First we remove samples that are not in the mapping file. Some of these had issues during prep, etc.

filter_samples_from_otu_table.py -i /scratch/caporaso/student_microbiome/student-microbiome-project-raw-data/ucrC_fecal/uclust_ref_picked_otus/otu_table.biom -o /scratch/caporaso/student_microbiome/student-microbiome-project-raw-data/ucrC_fecal/uclust_ref_picked_otus/otu_table_sfiltered.biom --sample_id_fp /scratch/caporaso/student_microbiome/StudentMicrobiomeProject-map.tsv 

filter_samples_from_otu_table.py -i /scratch/caporaso/student_microbiome/student-microbiome-project-raw-data/ucrC_forehead/uclust_ref_picked_otus/otu_table.biom -o /scratch/caporaso/student_microbiome/student-microbiome-project-raw-data/ucrC_forehead/uclust_ref_picked_otus/otu_table_sfiltered.biom --sample_id_fp /scratch/caporaso/student_microbiome/StudentMicrobiomeProject-map.tsv 

filter_samples_from_otu_table.py -i /scratch/caporaso/student_microbiome/student-microbiome-project-raw-data/ucrC_tongue/uclust_ref_picked_otus/otu_table.biom -o /scratch/caporaso/student_microbiome/student-microbiome-project-raw-data/ucrC_tongue/uclust_ref_picked_otus/otu_table_sfiltered.biom --sample_id_fp /scratch/caporaso/student_microbiome/StudentMicrobiomeProject-map.tsv 

filter_samples_from_otu_table.py -i /scratch/caporaso/student_microbiome/student-microbiome-project-raw-data/ucrC_palm/uclust_ref_picked_otus/otu_table.biom -o /scratch/caporaso/student_microbiome/student-microbiome-project-raw-data/ucrC_palm/uclust_ref_picked_otus/otu_table_sfiltered.biom --sample_id_fp /scratch/caporaso/student_microbiome/StudentMicrobiomeProject-map.tsv

Next we create a master OTU table by merging the four body sites

echo "merge_otu_tables.py -i /scratch/caporaso/student_microbiome/student-microbiome-project-raw-data/ucrC_fecal/uclust_ref_picked_otus/otu_table_sfiltered.biom,/scratch/caporaso/student_microbiome/student-microbiome-project-raw-data/ucrC_forehead/uclust_ref_picked_otus/otu_table_sfiltered.biom,/scratch/caporaso/student_microbiome/student-microbiome-project-raw-data/ucrC_tongue/uclust_ref_picked_otus/otu_table_sfiltered.biom,/scratch/caporaso/student_microbiome/student-microbiome-project-raw-data/ucrC_palm/uclust_ref_picked_otus/otu_table_sfiltered.biom -o /scratch/caporaso/student_microbiome/student-microbiome-project-raw-data/ucrC/all_body_sites_sfiltered.biom" | qsub -keo -N merge-smp -l pvmem=32gb -q memroute

Another round of filtering. We're requring a minimum of 10k sequences per sample.

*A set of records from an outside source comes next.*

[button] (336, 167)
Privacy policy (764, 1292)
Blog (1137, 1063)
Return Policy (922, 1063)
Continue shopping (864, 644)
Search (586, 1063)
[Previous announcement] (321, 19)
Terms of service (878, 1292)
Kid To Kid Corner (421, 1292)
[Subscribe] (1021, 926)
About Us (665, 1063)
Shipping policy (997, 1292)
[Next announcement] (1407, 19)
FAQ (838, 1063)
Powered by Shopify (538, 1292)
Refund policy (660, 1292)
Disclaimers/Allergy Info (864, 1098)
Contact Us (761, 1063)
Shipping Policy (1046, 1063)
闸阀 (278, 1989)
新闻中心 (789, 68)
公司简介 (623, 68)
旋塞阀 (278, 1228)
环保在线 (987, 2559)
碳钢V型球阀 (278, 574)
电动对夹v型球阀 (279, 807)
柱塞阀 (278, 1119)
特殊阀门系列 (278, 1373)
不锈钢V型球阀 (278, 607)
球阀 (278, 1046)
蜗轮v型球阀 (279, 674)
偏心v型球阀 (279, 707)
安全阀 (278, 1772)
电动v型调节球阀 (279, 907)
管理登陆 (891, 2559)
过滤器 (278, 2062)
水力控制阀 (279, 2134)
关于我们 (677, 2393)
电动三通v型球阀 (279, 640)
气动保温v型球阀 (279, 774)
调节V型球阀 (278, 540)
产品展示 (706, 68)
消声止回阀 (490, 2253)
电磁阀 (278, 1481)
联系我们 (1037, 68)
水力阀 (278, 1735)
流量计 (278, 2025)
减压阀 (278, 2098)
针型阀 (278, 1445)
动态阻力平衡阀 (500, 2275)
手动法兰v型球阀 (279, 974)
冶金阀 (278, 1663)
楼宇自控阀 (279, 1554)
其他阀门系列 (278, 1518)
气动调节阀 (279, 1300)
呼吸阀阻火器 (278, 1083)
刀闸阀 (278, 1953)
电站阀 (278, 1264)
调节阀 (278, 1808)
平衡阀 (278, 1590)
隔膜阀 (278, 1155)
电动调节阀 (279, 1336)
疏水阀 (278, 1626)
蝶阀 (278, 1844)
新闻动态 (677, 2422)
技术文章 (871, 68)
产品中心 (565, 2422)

echo "filter_samples_from_otu_table.py -i /scratch/caporaso/student_microbiome/student-microbiome-project-raw-data/ucrC/all_body_sites_sfiltered.biom -o /scratch/caporaso/student_microbiome/student-microbiome-project-raw-data/ucrC/all_body_sites_sfiltered_mc10k.biom -n 10000" | qsub -keo -N smp-filt -l pvmem=32gb -q memroute

Next we apply a filtering step to remove OTUs that show up in high abundance in our negative control samples (i.e., extraction and swab blanks). The specific revision of the script used in this step can be found here. Then filter samples which have <10k sequences after this OTU filtering step, and finally remove the negative control samples from the OTU table.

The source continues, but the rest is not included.